Los Alamos National Laboratory scientist Vincenzo Cirigliano asks the question, How did we survive the big bang? in a series of Frontiers in Science lectures beginning Monday, Nov. 4, in the Duane Smith Auditorium at Los Alamos High School.

“Particles and antiparticles were produced in equal numbers in the aftermath of the big bang,” according to Cirigliano. “As the primordial soup cooled, they should have completely destroyed each other, leaving behind a universe with no matter. Instead, an imbalance of matter over antimatter developed, eventually leading to galaxies and stars and planets … and us.”

Cirigliano will explore how this asymmetry arose and whether the known laws of physics can explain how matter survived the big bang.

Other Frontiers in Science lectures are scheduled for 7 p.m. at the following locations:

Nov. 6, New Mexico Museum of Natural History and Science, 1801 Mountain Road N.W., Albuquerque

Nov. 8, James A. Little Theater, New Mexico School for the Deaf, 1060 Cerrillos Road, Santa Fe

Nov. 15, Taos Convention Center, 120 Civic Plaza Drive, Taos.

Sponsored by the Fellows of Los Alamos National Laboratory, the Frontiers in Science lecture series is intended to increase local public awareness of the diversity of science and engineering research at the Laboratory. All talks in the Frontiers in Science lecture series are free of charge.

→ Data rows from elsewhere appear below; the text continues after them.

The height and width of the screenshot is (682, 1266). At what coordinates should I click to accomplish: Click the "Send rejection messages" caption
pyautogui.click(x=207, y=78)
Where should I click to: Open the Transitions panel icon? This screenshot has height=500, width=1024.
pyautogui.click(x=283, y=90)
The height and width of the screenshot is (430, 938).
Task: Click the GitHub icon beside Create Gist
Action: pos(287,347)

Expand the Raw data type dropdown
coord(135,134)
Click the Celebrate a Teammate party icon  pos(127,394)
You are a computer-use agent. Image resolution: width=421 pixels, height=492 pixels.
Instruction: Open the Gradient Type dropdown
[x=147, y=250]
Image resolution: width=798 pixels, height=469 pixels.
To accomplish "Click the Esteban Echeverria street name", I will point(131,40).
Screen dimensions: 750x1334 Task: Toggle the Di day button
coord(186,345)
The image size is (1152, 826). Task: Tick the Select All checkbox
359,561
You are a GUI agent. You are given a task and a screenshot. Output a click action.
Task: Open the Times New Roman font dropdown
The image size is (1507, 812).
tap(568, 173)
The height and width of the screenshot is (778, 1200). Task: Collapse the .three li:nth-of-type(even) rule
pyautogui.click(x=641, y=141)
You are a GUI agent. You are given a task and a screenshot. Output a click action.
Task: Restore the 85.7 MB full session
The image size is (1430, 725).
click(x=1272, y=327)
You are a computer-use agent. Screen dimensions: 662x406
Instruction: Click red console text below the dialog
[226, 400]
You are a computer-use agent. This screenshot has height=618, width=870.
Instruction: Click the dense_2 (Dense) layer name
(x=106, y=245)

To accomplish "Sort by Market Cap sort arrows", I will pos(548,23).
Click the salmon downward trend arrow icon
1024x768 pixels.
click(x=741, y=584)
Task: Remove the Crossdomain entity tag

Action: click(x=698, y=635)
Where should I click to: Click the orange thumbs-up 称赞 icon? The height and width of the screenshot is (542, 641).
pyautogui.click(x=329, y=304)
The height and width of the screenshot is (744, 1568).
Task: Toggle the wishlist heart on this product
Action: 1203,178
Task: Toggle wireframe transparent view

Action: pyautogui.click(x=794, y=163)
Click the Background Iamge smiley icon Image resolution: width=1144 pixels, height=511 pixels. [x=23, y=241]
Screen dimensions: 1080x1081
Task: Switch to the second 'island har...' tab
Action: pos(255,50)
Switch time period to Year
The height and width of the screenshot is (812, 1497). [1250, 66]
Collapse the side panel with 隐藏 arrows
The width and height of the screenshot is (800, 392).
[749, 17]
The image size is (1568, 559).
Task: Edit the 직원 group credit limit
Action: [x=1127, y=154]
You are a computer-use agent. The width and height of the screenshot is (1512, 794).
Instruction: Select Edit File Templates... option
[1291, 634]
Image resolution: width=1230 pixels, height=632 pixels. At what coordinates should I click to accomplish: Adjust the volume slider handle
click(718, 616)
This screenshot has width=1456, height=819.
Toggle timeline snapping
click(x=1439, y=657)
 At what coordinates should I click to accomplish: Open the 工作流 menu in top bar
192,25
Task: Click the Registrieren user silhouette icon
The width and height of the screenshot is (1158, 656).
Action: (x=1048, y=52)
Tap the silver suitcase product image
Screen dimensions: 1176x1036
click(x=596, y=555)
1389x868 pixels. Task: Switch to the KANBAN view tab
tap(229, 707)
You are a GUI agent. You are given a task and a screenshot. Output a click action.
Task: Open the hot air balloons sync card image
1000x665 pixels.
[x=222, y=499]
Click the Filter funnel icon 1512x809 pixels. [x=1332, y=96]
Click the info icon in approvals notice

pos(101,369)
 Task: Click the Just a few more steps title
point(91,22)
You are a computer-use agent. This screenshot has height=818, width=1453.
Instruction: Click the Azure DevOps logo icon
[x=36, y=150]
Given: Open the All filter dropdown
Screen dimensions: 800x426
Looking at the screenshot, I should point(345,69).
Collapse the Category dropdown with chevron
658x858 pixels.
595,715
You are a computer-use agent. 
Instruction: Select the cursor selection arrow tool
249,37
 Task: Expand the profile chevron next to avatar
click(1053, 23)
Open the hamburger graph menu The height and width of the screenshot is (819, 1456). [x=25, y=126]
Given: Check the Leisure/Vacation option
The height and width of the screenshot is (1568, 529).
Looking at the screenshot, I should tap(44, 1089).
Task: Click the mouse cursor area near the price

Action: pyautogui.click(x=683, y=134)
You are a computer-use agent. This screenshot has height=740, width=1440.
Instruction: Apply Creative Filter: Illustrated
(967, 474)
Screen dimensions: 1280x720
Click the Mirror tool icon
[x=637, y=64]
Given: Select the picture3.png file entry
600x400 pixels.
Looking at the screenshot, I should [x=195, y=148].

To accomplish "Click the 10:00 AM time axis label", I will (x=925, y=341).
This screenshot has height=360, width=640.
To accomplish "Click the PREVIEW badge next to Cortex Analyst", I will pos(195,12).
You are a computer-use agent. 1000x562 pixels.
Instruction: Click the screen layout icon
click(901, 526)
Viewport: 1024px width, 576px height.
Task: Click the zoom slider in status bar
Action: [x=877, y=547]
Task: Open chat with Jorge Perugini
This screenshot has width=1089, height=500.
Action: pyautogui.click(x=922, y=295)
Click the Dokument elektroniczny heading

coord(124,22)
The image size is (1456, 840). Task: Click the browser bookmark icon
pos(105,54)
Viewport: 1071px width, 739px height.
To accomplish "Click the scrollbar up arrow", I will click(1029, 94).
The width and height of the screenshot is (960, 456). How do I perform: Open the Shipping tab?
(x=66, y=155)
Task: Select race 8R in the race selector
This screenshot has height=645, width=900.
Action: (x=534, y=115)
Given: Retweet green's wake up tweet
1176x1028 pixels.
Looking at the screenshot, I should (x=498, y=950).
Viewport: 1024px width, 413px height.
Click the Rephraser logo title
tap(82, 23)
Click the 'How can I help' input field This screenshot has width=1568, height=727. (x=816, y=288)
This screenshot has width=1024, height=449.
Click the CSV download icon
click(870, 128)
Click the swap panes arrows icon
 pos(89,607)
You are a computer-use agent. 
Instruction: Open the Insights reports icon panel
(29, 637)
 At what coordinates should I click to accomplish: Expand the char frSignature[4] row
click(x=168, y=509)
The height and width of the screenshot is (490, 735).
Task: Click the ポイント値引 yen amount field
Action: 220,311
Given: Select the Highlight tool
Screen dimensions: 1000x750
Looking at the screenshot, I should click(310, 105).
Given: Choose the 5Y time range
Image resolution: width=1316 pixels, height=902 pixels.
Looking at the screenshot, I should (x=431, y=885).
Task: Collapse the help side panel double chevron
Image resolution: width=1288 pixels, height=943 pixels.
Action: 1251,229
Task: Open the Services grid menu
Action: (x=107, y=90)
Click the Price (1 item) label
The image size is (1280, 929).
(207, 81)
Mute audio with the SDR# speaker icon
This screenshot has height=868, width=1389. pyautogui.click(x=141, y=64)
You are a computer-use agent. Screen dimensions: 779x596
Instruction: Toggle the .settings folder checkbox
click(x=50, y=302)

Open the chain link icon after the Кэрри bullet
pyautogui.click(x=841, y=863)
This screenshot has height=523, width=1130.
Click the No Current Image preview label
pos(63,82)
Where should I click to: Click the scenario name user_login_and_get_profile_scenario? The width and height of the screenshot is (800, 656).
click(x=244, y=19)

For more information, call Linda%20Andermanat (505) 665-9196 or email anderman@lanl.gov.

About the Speaker

Vincenzo Cirigliano is a staff scientist in Los Alamos’ Nuclear and Particle Physics, Astrophysics and Cosmology Group. He joined the Laboratory in 2006. He earned his doctoral degree (2000) and bachelor’s degree (1996) in physics from the University of Pisa, Italy.

Cirigliano was named a Fellow of the American Physical Society in 2012 and currently serves on the Institute for Nuclear Theory’s National Advisory Committee, and on the joint Department of Energy/National Science Foundation’s Nuclear Science Advisory Committee.